The following day was Hannah's traditional birthday party at Grammy and Papa's where everyone in the tri-state area attended (thanks again, everyone!). Several weeks ago, Hannah had colored a picture of a birthday cake and told Kelly that it was exactly what she wanted for her own cake. So, naturally, Kelly did her darndest to create that cake for her and I thought it turned out really good.
The problem was gravity, and inertia, and a poor economy. It was, however, delicious, as everyone agreed, and most importantly, Hannah thought it was perfect. She pointed out that it looked a lot like the building we had just seen the day before in Branson.
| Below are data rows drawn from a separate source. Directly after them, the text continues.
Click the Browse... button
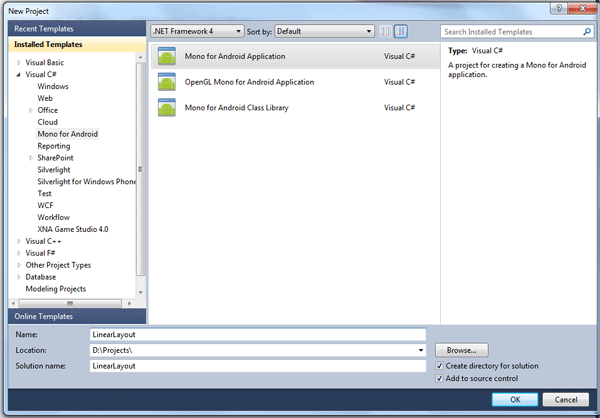Image resolution: width=600 pixels, height=418 pixels. [461, 350]
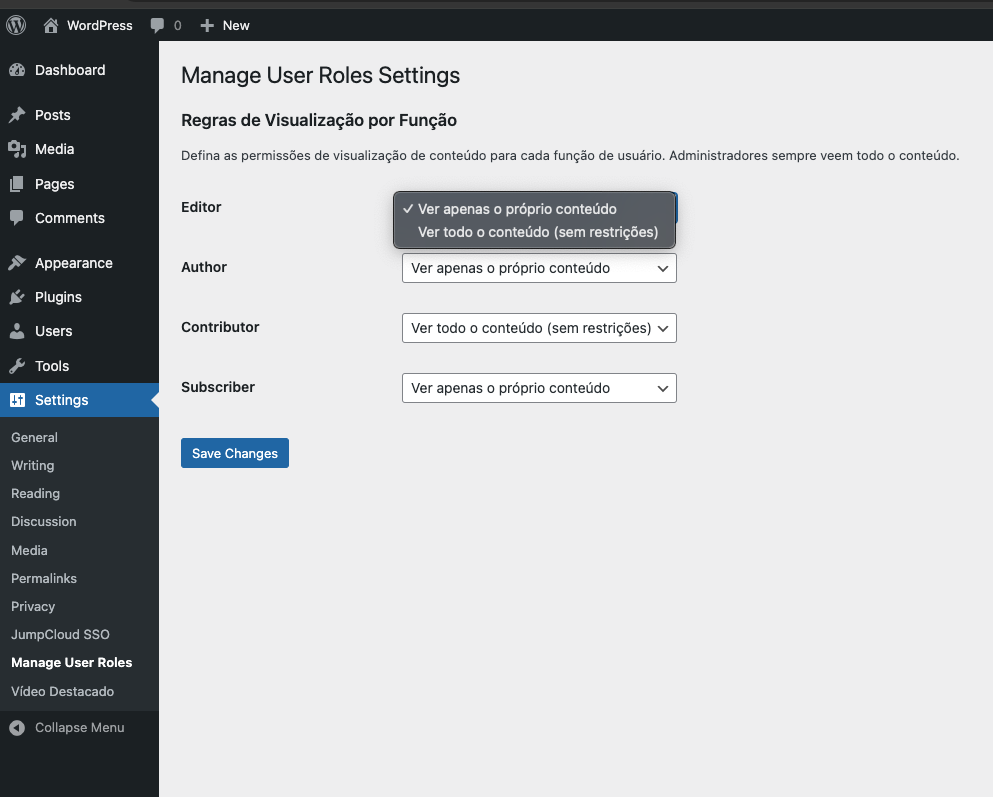
Task: Choose 'Ver todo o conteúdo (sem restrições)' option
Action: tap(537, 232)
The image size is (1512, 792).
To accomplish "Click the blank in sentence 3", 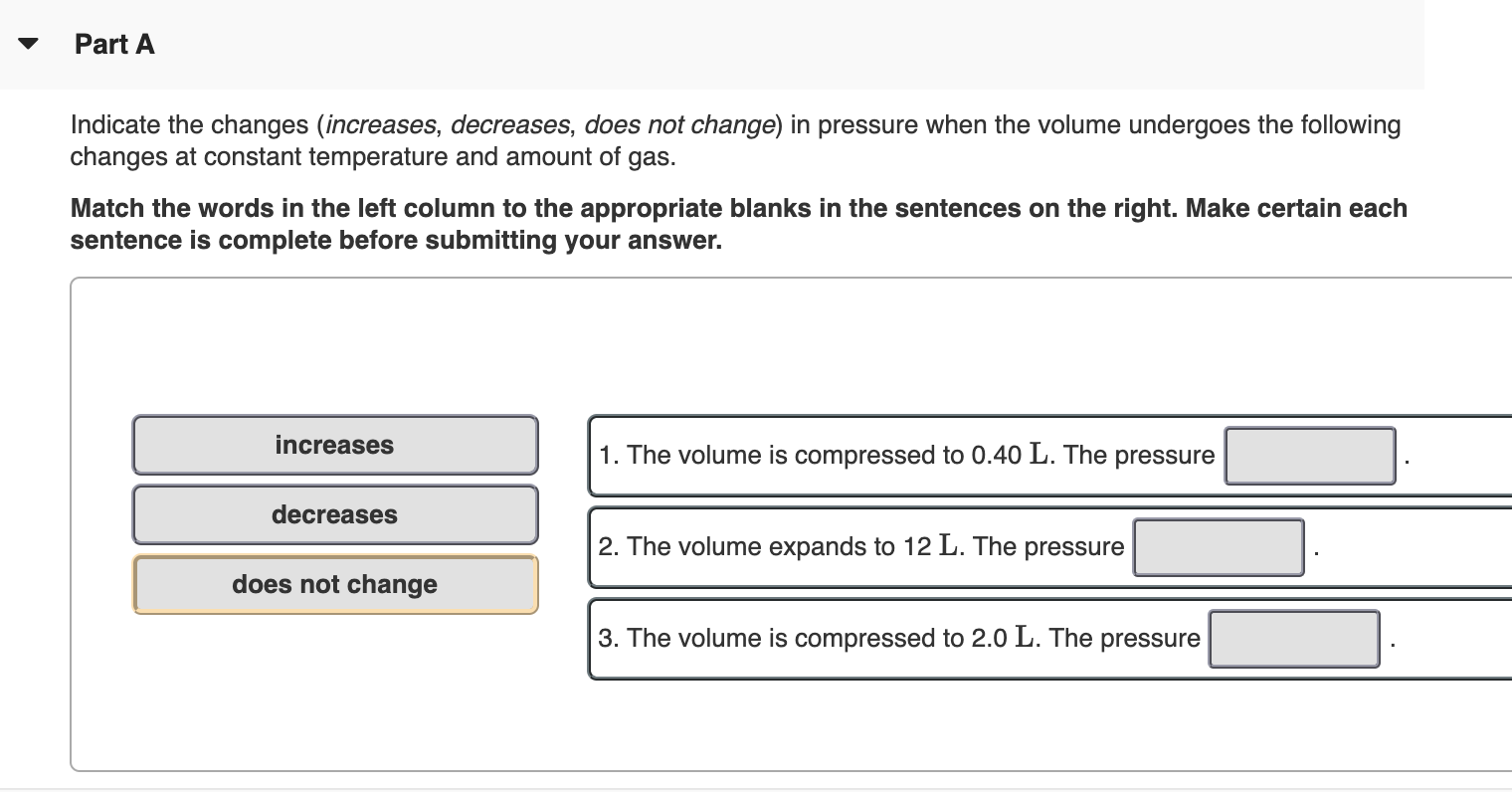I will pyautogui.click(x=1293, y=638).
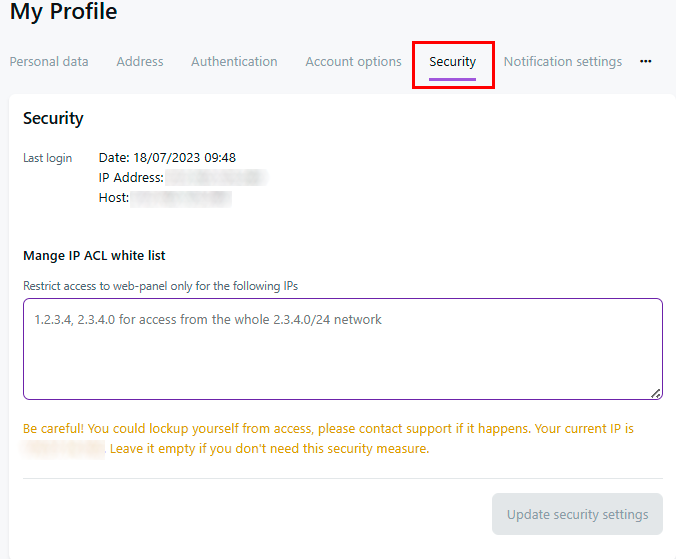Expand the three-dots more tabs menu
676x559 pixels.
(x=646, y=62)
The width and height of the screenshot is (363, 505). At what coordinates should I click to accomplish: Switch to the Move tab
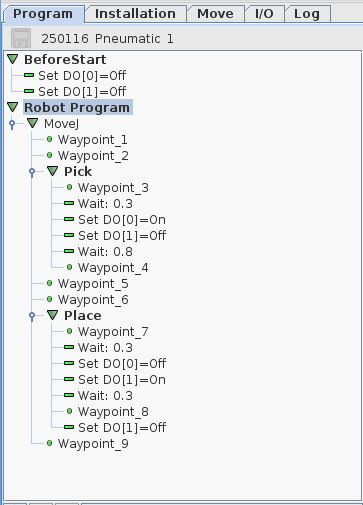coord(215,14)
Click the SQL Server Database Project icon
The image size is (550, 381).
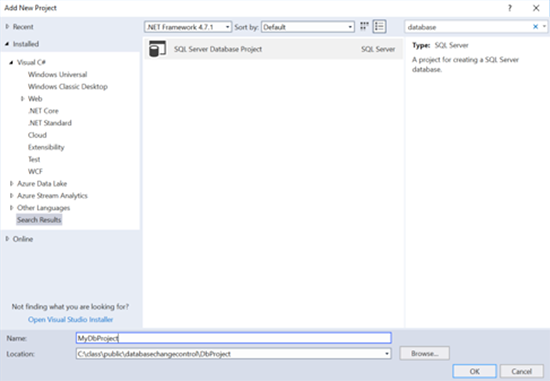[157, 49]
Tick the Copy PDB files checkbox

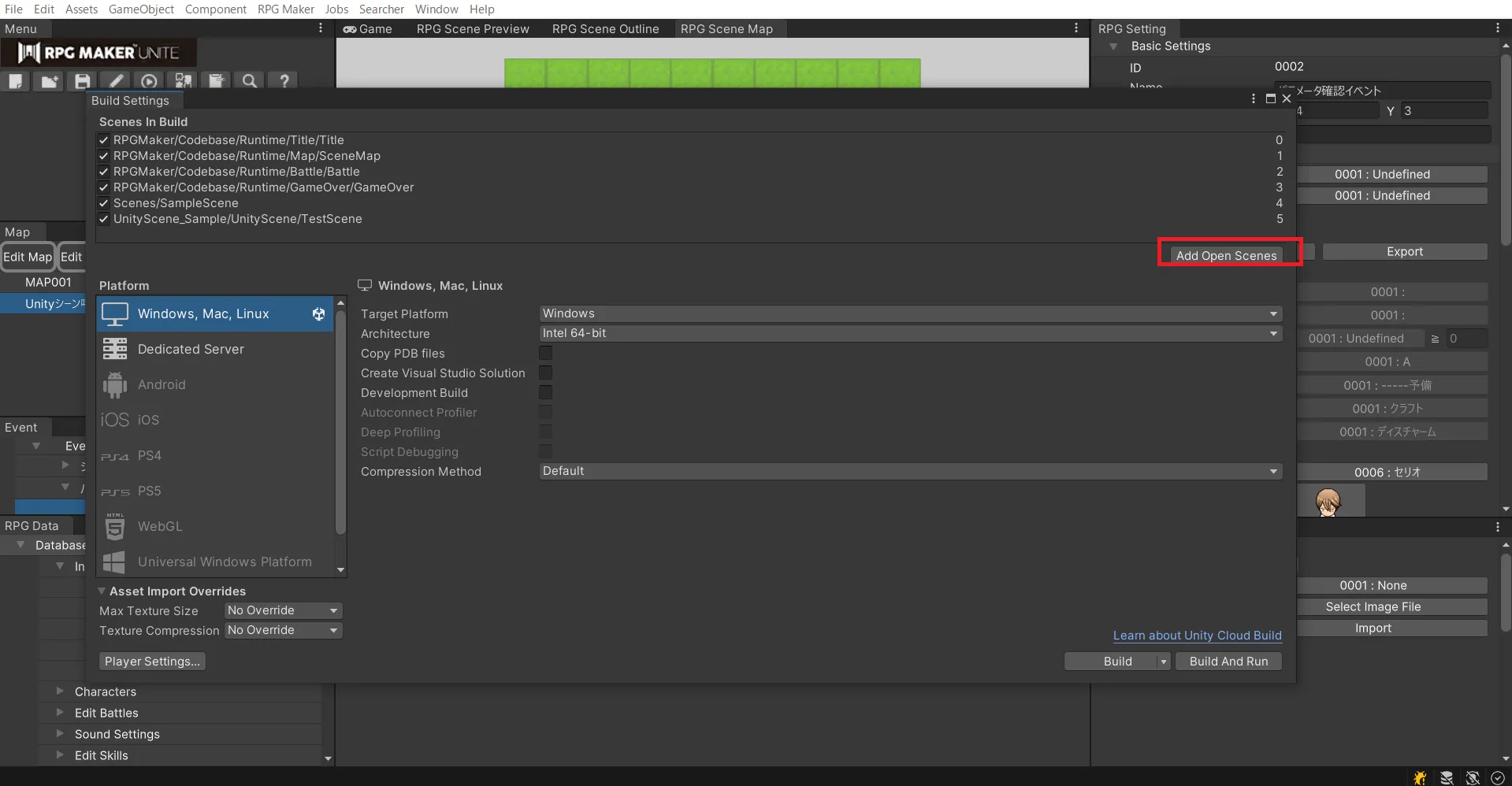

After cake, we circled around Hannah and watched while she opened her presents. I think she did a fairly good job of taking the time to thank her courtiers. Later however, we learned from a sniveling Hannah that she was kindly reminded by a well-meaning cousin that, quote: "It's not all about you!". Judging from her manner, I think that this had struck a chord in Hannah as she realized the truth in it. After a weekend of indulgence, Hannah was reminded to put things into perspective. Since that time, I have noticed a few glimpses of some truly other-focused behaviors, which although not altogether absent, have previously been few and far-between.
I can say with confidence that this admonition was the best, and hopefully longest-lasting present she (or any of us) could receive.
(For you hardcore Teach and Tickle junkies, I couldn't post this without a link to this.)
3 comments:
Joey - could you speak in more hyperbole? Just wondering.
This post is HYSTERICAL. Love it!!
I was so confused when I started reading this. Then I realized it was Joey writing, and suddenly it all made sense.